On proud Mount Royal’s Eastern side,
In view of St. Lawrence’s silver tide,
Are two stone towers of masonry rude,
With massive doors of time-darken’d wood:
Traces of loop-holes are in the walls,
While softly across them the sun-light falls;
Around broad meadows, quiet and green,
With grazing cattle–a pastoral scene.

Those towers tell of a time long past,
When the red man roamed o’er regions vast,
And the settlers–men of bold heart and brow–
Had to use the sword as well as the plough;
When women (no lovelier now than then)
Had to do the deeds of undaunted men,
And when higher aims engrossed the heart
Than study of fashions or toilet’s art.

A hardy race from beyond the sea
Were those ancient founders of Ville Marie!
The treacherous Sioux and Iroquois bold
Gathered round them as wolves that beset a fold,
Yet they sought their rest free from coward fears;
Though war-whoops often reached their ears,
Or battle’s red light their slumbers dispel,–
They knew God could guard and protect them well.
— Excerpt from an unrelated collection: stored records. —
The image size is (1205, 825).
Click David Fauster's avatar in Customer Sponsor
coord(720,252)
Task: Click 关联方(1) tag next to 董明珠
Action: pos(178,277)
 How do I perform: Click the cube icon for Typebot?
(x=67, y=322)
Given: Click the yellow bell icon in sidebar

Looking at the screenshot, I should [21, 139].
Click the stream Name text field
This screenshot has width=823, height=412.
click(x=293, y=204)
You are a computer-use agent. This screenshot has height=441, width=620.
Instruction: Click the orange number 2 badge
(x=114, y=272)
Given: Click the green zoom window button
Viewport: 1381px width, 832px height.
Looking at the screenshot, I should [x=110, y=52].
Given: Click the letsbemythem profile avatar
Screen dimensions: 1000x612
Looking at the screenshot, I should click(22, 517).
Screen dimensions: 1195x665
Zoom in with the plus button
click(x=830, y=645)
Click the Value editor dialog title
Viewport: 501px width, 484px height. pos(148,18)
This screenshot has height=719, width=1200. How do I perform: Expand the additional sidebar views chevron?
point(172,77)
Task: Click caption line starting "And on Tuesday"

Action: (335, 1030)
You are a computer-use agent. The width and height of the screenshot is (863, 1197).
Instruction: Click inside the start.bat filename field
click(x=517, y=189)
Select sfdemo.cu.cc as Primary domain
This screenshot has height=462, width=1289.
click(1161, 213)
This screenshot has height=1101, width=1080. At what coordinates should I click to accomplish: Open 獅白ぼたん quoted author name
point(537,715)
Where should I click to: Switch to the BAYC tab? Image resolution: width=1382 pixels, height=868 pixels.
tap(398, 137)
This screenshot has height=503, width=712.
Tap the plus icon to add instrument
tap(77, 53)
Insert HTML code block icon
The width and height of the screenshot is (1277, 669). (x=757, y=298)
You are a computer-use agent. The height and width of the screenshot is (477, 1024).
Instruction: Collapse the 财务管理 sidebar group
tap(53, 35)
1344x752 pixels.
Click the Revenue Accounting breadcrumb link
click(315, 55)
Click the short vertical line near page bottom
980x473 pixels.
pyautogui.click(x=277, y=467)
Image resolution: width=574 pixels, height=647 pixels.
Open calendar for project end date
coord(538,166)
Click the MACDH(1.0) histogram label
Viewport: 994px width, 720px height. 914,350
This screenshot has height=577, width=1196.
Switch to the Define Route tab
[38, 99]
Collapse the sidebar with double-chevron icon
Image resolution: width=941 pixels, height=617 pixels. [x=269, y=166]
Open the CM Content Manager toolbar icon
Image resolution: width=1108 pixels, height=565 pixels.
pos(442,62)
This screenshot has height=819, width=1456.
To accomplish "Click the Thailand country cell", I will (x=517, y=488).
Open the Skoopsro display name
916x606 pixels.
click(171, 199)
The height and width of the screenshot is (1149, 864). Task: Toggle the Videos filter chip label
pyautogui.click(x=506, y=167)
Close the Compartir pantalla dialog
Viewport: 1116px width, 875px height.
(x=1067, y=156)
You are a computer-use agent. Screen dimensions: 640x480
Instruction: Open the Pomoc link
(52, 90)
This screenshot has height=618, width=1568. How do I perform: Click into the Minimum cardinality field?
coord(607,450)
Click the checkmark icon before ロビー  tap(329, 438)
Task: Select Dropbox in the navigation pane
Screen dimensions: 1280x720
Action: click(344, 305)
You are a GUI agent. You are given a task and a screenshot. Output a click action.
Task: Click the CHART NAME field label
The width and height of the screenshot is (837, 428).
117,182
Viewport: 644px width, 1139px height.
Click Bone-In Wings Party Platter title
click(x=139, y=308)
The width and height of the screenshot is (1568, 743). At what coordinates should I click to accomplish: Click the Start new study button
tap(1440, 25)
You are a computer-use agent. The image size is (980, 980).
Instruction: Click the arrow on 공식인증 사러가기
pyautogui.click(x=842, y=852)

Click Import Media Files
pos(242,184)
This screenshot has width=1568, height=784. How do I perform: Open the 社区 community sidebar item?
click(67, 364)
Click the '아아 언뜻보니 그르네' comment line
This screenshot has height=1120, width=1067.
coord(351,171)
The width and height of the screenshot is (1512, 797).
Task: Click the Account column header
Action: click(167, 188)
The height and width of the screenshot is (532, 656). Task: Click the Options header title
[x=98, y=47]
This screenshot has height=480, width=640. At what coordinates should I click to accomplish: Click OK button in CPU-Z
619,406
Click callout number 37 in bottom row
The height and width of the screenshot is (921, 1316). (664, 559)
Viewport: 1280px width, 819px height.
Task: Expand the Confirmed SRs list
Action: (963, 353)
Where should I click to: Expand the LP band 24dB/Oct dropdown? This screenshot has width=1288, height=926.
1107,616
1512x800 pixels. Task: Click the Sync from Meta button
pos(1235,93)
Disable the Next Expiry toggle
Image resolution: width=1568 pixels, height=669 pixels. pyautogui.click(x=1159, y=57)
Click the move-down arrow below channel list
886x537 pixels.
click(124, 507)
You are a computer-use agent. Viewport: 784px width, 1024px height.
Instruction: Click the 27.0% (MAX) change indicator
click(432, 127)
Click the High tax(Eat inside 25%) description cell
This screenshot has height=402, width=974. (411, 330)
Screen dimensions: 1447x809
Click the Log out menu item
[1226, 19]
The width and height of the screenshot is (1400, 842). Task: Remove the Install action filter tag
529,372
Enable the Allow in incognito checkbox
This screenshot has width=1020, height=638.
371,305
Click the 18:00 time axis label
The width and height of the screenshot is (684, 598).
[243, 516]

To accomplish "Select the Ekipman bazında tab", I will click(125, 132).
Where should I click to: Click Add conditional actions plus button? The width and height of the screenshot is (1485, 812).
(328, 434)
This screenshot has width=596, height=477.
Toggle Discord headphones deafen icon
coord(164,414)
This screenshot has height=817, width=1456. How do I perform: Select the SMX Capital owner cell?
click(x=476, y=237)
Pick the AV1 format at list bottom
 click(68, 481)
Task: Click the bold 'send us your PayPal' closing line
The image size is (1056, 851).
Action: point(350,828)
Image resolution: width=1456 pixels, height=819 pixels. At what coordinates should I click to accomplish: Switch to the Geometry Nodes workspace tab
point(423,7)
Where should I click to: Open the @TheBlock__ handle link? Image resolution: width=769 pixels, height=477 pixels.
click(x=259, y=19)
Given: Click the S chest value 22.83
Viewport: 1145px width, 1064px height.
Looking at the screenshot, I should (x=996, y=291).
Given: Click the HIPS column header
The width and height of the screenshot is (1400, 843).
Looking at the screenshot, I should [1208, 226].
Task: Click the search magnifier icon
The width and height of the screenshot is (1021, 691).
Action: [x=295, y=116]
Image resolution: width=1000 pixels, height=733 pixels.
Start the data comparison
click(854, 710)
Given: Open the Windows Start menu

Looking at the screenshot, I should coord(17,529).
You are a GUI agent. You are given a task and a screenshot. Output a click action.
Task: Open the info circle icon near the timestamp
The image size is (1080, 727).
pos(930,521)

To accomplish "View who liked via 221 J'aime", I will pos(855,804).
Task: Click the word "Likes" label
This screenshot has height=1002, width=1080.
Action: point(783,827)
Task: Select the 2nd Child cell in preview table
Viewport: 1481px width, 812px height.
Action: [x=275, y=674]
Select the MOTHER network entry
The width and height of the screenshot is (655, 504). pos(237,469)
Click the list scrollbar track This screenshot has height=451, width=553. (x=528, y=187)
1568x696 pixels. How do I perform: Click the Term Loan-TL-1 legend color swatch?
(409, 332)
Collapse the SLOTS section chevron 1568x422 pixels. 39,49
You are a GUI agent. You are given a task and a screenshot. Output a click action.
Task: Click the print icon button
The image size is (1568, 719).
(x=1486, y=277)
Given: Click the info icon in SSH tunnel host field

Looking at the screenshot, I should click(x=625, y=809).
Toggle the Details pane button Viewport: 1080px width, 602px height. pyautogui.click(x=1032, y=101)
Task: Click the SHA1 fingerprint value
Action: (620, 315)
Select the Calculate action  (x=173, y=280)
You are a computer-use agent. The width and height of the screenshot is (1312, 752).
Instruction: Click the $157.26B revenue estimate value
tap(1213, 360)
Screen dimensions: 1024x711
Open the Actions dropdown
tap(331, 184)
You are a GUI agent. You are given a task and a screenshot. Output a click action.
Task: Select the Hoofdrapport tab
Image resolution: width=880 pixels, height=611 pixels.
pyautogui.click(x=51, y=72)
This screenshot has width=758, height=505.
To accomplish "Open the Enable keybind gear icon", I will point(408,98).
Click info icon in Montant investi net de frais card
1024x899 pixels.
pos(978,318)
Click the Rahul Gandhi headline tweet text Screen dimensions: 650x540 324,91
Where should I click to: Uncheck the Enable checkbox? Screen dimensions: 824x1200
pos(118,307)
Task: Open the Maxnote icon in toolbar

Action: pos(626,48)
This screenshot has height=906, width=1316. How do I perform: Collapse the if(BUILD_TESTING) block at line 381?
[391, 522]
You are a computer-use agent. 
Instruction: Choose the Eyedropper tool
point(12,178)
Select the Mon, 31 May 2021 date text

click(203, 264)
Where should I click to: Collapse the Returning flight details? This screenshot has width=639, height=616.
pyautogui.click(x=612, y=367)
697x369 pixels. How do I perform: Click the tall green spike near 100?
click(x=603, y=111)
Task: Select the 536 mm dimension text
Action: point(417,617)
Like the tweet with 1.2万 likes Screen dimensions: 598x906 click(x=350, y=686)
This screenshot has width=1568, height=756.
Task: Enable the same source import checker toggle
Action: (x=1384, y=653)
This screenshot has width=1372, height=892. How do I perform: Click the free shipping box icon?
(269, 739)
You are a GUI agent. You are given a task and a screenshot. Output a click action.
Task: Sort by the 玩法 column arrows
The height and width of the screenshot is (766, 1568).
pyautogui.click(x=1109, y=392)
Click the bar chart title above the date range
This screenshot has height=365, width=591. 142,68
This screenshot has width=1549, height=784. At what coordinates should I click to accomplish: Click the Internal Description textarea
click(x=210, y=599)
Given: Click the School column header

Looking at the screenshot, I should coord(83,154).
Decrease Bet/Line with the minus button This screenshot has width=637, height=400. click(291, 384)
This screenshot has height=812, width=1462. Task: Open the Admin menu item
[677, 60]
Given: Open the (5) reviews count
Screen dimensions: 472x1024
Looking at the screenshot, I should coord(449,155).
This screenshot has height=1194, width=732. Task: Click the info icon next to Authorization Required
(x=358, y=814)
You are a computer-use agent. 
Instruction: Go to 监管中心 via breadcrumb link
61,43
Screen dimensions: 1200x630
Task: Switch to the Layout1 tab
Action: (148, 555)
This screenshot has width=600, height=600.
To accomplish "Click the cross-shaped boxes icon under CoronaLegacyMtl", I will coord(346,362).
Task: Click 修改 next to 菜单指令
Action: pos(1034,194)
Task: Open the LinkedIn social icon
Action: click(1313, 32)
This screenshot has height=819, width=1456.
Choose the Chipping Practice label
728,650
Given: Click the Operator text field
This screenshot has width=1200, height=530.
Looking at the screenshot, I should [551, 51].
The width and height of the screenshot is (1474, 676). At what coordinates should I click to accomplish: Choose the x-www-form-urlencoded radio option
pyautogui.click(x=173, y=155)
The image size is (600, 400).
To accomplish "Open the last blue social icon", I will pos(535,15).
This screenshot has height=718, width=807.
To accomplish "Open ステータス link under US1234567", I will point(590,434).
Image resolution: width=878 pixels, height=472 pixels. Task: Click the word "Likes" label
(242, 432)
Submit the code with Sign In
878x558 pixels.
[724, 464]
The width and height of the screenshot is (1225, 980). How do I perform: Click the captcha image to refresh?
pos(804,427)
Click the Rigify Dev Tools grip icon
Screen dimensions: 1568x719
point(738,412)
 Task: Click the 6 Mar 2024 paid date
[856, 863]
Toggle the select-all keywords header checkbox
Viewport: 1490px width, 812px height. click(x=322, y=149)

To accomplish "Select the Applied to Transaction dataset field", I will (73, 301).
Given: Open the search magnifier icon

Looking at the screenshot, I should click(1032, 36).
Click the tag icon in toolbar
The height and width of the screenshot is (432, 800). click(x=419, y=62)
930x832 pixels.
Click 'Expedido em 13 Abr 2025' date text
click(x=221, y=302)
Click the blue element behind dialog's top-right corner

Look we back nigh two hundred years ago:
Softly St. Lawrence bright waters flow,
Shines the glad sun on each purple hill,
Rougemont, St. Hilary, Boucherville,
Kissing the fairy-like isle of St Paul’s,
Where, hushed and holy, the twilight falls,
Or St. Helen’s, amid the green wave’s spray,
All lovely and calm as it is today.

No villas with porticos handsome, wide,
Then dotted our queenly mountain’s side;
No busy and populous city nigh
Raised steeples and domes to the clear blue sky;
Uncleared, unsettled our forests hoar
Unbridged out river, unwharfed each shore;
While over the waves of emerald hue
Glided, lightly, the Indian’s bark canoe.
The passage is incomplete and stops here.